Top of Extracted entries

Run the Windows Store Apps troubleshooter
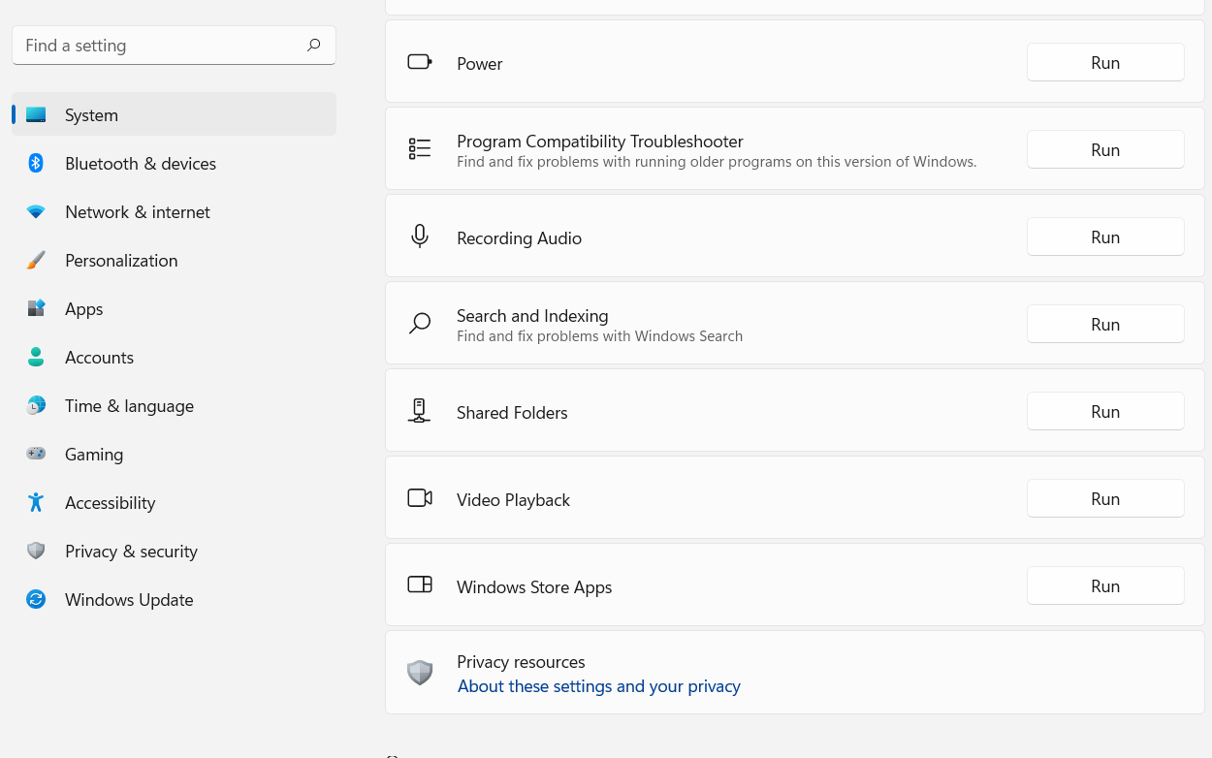 1104,585
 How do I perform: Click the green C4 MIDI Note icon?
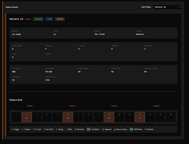[131, 129]
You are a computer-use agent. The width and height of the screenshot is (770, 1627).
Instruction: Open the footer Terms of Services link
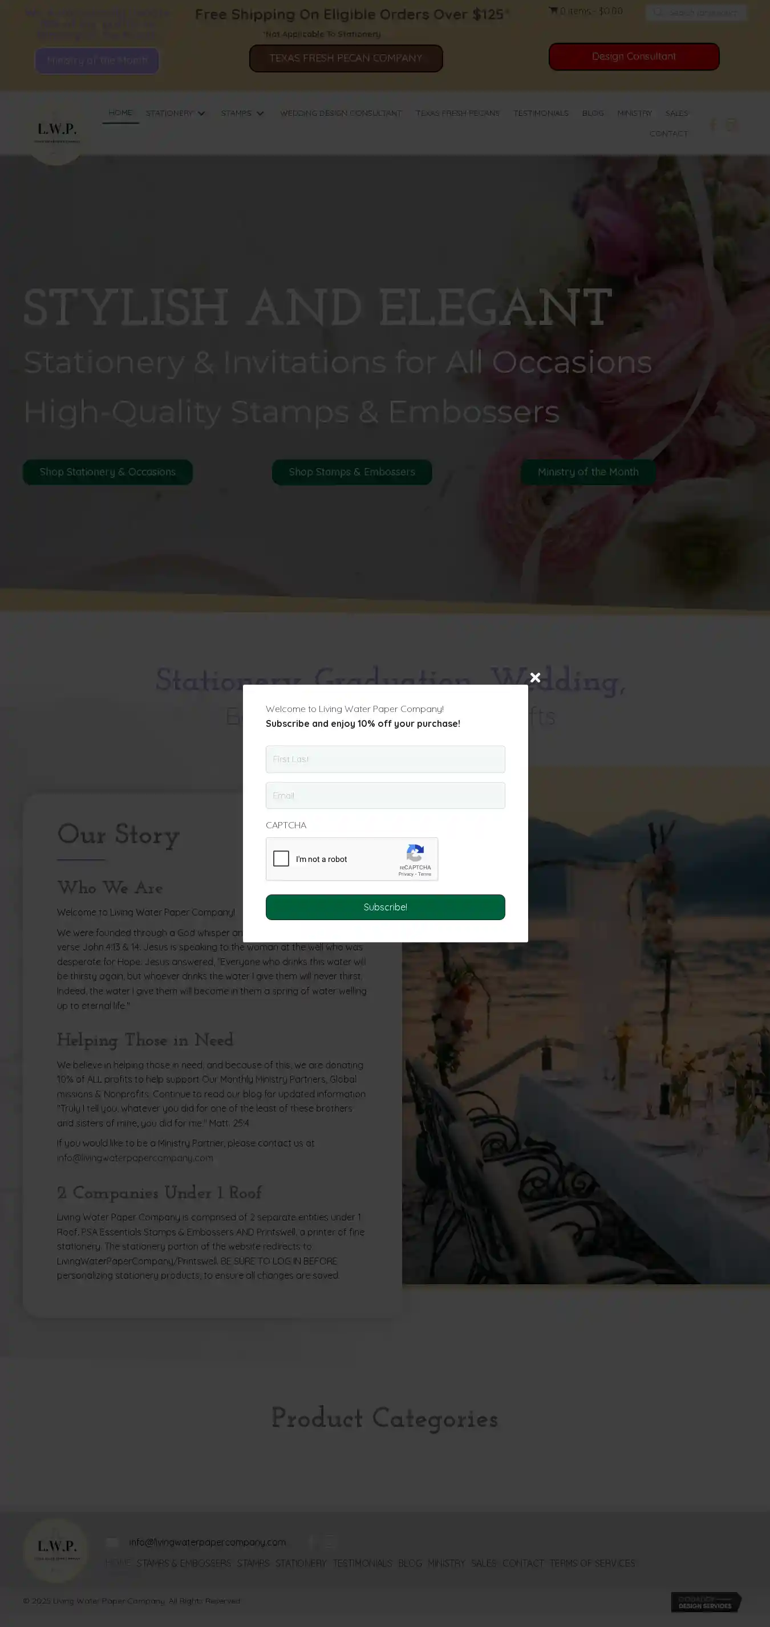click(593, 1563)
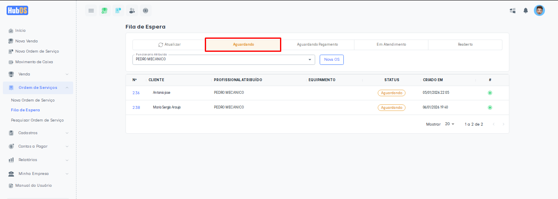Screen dimensions: 558x199
Task: Open the customers shortcut icon in toolbar
Action: (132, 11)
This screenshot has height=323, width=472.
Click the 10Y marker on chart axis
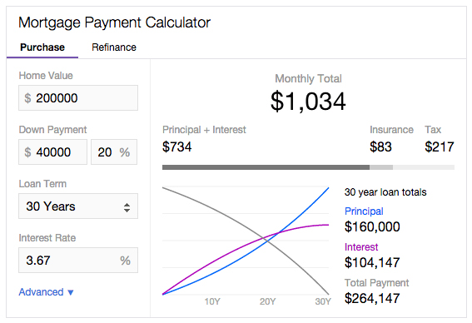point(212,301)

Bottom of Extracted entries

_Exercise goal_
Your response should be the count of lines in the material above that contain "screenshot", with nothing added.

_Written solution_
2